なお、端末面では、同年には、日本で人気の高いiPhoneでは初めて5Gに対応したiPhone 12シリーズ4機種が大手3キャリア(2021年4月には楽天モバイルでも発売され4キャリア)で発売され、5G対応スマートフォンの普及が始まった。

これまでサブブランドを持っていなかったNTTドコモは、菅義偉内閣の値下げ要請を受け、2020年12月に、新プランの「ahamo」を発表し、ソフトバンクやKDDIもahamoに追従する動きを見せている。KDDI系のMVNOブランドであったUQ mobileは、それまで同ブランドを展開していたUQコミュニケーションズからの事業承継によりMNOとなった。

2020年
*4月8日 — 楽天モバイルがMNOサービスの正式サービスを開始。

2021年 - 2022年:2年縛りの終了
2021年1月末にはソフトバンク(旧 ソフトバンク・ウィルコム沖縄連合)が提供するPHSサービスが法人向けテレメトリングサービスを除いて提供終了した。

総務省の指導により、NTTドコモは2021年10月以降、ソフトバンクは2022年2月1日(一部法人向け除く)、auは2022年3月31日をもって2年縛りを廃止した。

2021年
*1月31日 — 一般利用者向けのPHSのサービスを終了。

2022年
*3月31日 — auが3GサービスのCDMA 1X WINおよびVoLTE非対応機種のau 4G LTEサービスを終了。

2023年:京セラの個人向け携帯電話の一部の撤退とFCNT(旧富士通)の買収
2023年5月15日、1989年から30年以上に渡って、携帯電話を製造してきた京セラが、日本国内の個人向け汎用携帯電話事業から撤退すると表明した。また、時をほぼ同じくして、2021年11月から京セラ製のBALMUDA Phoneの供給を受けてきたバルミューダも、同年5月12日に携帯電話事業からの撤退を表明した。
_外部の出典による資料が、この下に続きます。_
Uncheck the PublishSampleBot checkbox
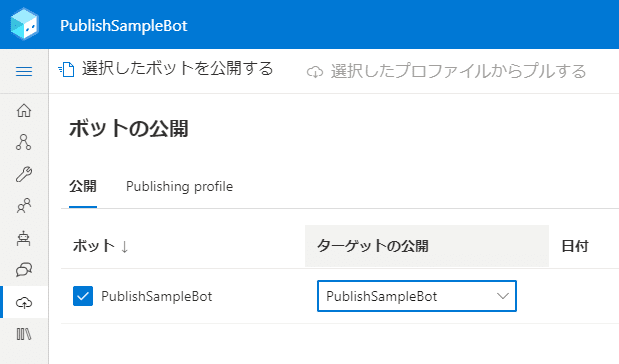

なお、京セラによると、法人向け携帯電話およびタフネススマートフォン「TORQUE」シリーズは事業を継続するとしている。

さらに、同年5月30日、1991年に携帯電話事業へと参入した富士通から、2018年に事業を継承したFCNT(旧社名:富士通コネクテッドテクノロジーズ)が東京地方裁判所に民事再生法の申し立てに入ったことを発表した。負債総額は1,431億円だったという。  その後、LENOVOからの出資を受け、新会社であるFCNT合同会社が、FCNTのブランドと合わせて製品開発や販売、サービス事業を承継することになった。

これで個人向け携帯電話・スマホを手掛ける純日本国内メーカーは京セラ(個人向けはTORQUE2023年度で新規開発を完了、2025年度で供給と販売を終了予定)と、ソニー(スマートフォンのみ)の二社を数えるのみとなった。

2023年
*3月31日 — 全てのPHSのサービスを終了。

2024年
*1月31日 — ソフトバンクがSoftBank 3Gを終了。

2026年
*3月31日 — NTTドコモがiモードおよび3GサービスのFOMAを終了(予定)。